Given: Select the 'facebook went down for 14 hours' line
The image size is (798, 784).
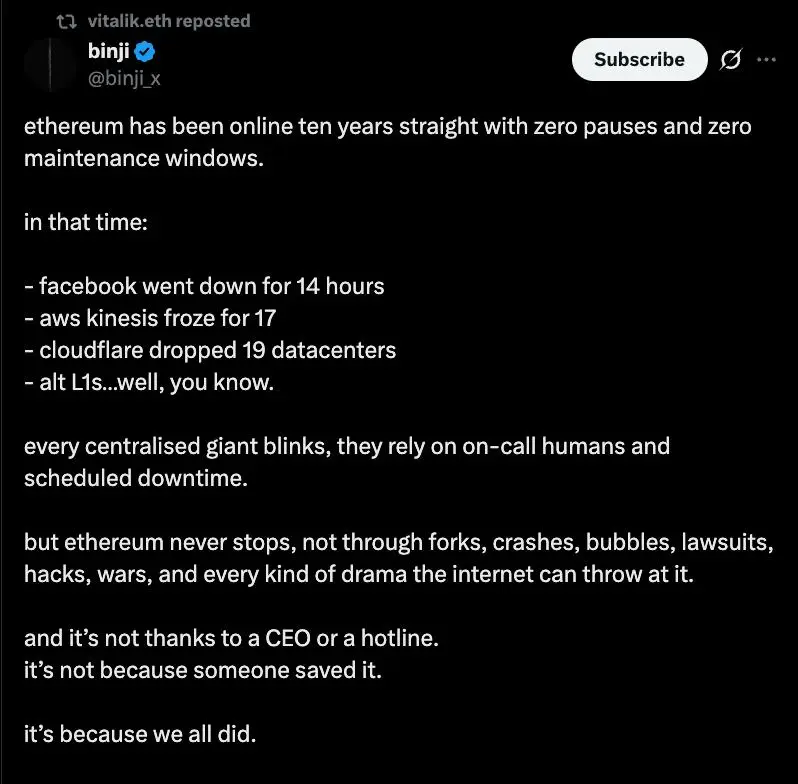Looking at the screenshot, I should tap(204, 286).
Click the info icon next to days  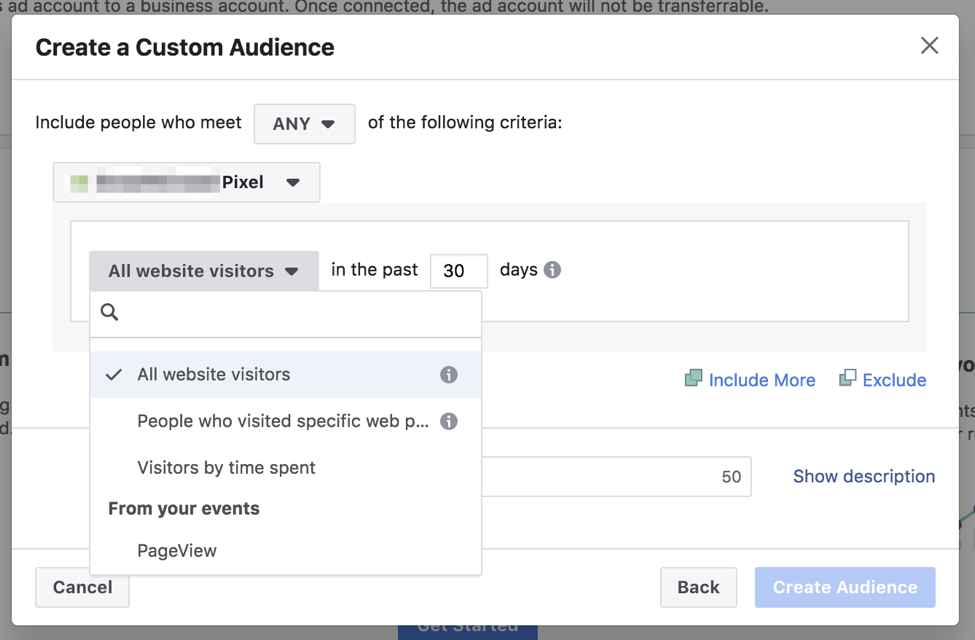552,270
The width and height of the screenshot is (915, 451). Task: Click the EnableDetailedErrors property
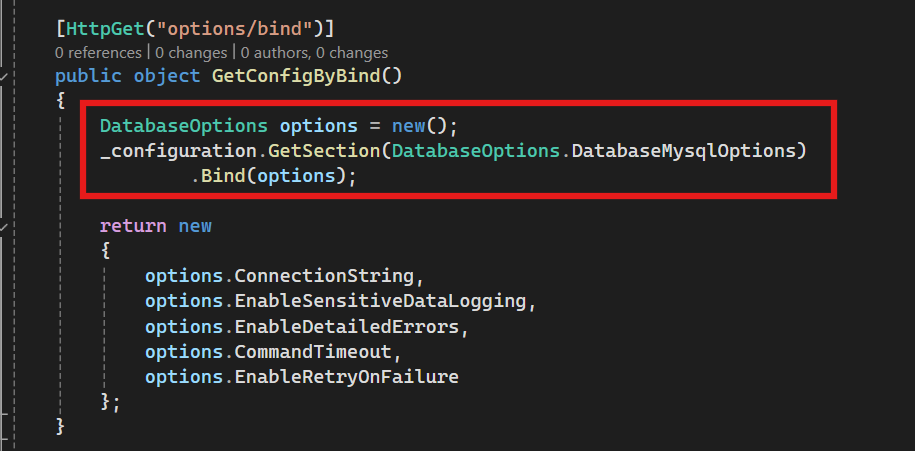[x=348, y=326]

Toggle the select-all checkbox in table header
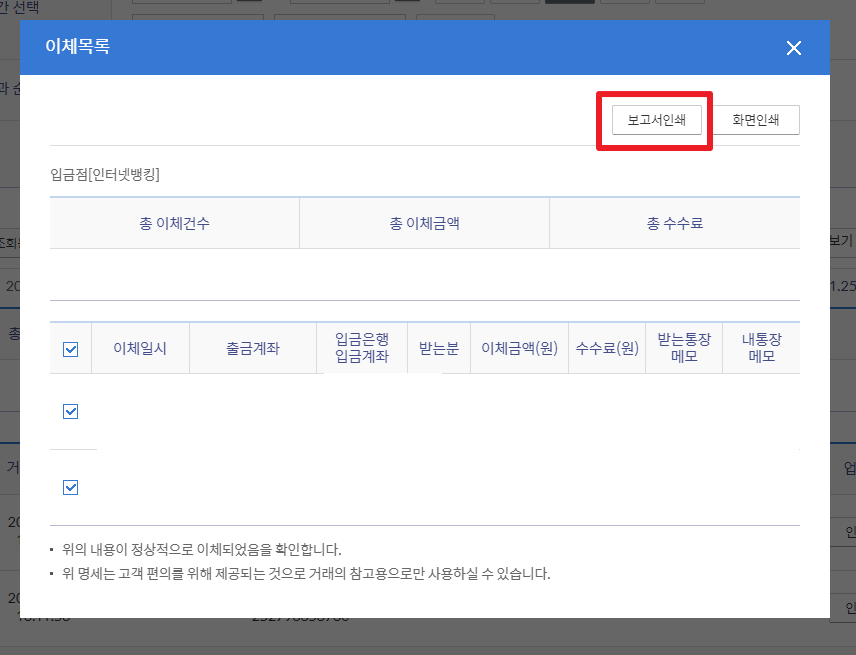click(x=71, y=349)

**TASK REQUIREMENTS**
Can you render the lines as a numbered list, starting at the line that contains "The width and" and ending at the final line, with blank lines skipped and the pictures left out?

**RESULT FOR THIS EXERCISE**
1. The width and height of the screenshot is (915, 451). Task: Click the EnableDetailedErrors property
2. [x=348, y=326]
3. Toggle the select-all checkbox in table header
4. click(x=71, y=349)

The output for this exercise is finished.